The Insolvency Service released the quarterly insolvency statistics for July - September 2023 on 31 October, painting a picture of growing corporate distress. This period saw a total of 6,208 company insolvencies, which together with Q2 2023 marks the highest number of quarterly insolvencies since the midst of the financial crisis in 2009.
Although a comparison with Q2 figures shows a slight reduction of 2% in overall insolvencies, the figures for Q3 showed a marked rise in both compulsory liquidations (14% up on Q2) and administrations (11% higher than Q2).
The sectors with the highest number of casualties continue to be construction, retail and hospitality. While all large industries have seen an increase in insolvencies over the past year, by far the sharpest rise over the 12 months has been in the retail and hospitality sectors. Both sectors are particularly vulnerable to the combination of inflationary pressures and reduced spending as the cost of living crisis continues to squeeze household incomes.
Access to (affordable) finance is also an issue for many companies. The ability to obtain additional support from existing lenders is likely to depend on the health and prospects of the underlying business. Higher borrowing costs mean that refinancing, even where possible, is not to be embarked upon lightly.

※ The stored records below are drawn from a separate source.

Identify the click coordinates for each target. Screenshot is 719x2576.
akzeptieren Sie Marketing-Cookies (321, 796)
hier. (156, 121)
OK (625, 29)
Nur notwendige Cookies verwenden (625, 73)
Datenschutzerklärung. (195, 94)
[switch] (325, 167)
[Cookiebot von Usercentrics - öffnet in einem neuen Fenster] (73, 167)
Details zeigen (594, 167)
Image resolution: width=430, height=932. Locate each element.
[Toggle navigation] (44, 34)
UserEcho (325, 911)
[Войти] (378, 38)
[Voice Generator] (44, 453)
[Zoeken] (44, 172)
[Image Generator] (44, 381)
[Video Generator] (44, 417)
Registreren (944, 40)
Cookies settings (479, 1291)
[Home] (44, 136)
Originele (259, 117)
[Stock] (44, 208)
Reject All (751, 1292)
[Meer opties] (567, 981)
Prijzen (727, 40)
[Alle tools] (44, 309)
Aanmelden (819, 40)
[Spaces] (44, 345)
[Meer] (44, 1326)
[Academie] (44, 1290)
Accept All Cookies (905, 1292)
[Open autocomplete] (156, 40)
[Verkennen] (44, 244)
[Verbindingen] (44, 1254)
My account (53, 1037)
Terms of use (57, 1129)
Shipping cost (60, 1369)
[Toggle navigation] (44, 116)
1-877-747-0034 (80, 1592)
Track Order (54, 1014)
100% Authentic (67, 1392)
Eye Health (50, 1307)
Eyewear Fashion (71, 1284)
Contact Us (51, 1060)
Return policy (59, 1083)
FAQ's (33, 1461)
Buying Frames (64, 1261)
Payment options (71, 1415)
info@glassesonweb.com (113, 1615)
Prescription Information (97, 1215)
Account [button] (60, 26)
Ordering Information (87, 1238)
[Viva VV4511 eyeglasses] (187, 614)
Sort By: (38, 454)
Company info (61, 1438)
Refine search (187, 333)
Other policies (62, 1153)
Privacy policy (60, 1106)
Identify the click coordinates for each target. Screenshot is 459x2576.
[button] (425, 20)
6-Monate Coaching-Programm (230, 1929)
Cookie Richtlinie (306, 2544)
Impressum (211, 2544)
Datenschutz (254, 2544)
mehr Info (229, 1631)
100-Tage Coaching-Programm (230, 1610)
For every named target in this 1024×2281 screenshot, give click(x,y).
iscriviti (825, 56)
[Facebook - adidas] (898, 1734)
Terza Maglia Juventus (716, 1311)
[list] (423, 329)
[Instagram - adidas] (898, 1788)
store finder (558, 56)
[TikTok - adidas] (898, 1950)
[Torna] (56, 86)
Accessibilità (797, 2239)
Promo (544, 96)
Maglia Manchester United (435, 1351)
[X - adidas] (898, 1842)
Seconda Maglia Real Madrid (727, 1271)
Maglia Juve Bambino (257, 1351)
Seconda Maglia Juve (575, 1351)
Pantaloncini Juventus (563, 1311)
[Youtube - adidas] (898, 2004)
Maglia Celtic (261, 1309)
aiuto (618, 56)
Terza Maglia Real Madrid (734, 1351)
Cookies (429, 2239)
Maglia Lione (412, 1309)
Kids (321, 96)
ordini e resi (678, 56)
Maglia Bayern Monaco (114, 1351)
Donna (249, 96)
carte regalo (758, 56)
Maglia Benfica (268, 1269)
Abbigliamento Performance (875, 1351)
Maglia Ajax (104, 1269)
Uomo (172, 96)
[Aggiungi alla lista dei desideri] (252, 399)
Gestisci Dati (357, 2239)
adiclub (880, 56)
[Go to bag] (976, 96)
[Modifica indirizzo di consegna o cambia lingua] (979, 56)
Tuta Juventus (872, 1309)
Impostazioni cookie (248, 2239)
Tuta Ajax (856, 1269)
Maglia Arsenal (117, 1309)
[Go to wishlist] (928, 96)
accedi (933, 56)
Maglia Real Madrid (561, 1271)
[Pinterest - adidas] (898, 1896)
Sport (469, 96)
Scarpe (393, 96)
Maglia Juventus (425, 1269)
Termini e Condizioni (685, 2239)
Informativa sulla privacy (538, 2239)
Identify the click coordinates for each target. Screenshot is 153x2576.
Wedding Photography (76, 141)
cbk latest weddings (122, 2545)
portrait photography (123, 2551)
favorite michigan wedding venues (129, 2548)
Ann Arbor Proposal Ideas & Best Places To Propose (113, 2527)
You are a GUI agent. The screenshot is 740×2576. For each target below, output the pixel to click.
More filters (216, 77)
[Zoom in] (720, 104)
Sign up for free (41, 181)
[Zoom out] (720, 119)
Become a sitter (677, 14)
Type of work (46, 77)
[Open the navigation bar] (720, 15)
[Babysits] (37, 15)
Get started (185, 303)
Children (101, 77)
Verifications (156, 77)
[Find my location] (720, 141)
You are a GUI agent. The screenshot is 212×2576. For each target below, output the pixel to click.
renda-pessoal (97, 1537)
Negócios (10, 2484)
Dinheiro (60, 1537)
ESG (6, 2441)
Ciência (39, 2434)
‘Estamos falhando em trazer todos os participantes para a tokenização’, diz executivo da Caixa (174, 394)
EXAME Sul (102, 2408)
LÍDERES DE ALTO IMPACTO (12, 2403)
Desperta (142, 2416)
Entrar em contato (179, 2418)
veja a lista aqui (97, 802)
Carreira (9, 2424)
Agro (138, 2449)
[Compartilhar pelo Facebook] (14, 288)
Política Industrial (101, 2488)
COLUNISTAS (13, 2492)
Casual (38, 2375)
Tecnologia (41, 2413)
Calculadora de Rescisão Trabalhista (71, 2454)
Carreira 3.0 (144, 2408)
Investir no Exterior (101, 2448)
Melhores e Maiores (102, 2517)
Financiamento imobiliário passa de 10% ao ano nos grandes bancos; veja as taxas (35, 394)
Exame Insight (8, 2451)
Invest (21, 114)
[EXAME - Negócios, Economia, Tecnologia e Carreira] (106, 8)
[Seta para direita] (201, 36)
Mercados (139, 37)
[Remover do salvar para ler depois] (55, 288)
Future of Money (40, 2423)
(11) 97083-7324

The real crunch for retail and hospitality is likely to come next April when the current business rates relief scheme, offering a 75% discount on business rates for eligible retail, hospitality and leisure properties, comes to an end. There is growing pressure for the government to extend the relief for another 12 months – UKHospitality notes that a failure to do so will increase business rates for the hospitality sector alone by around £1bn.
In the meantime, retail and hospitality businesses will be hoping for a better-than-average Christmas season to tide them through to next year, in the context of persistent financial challenges.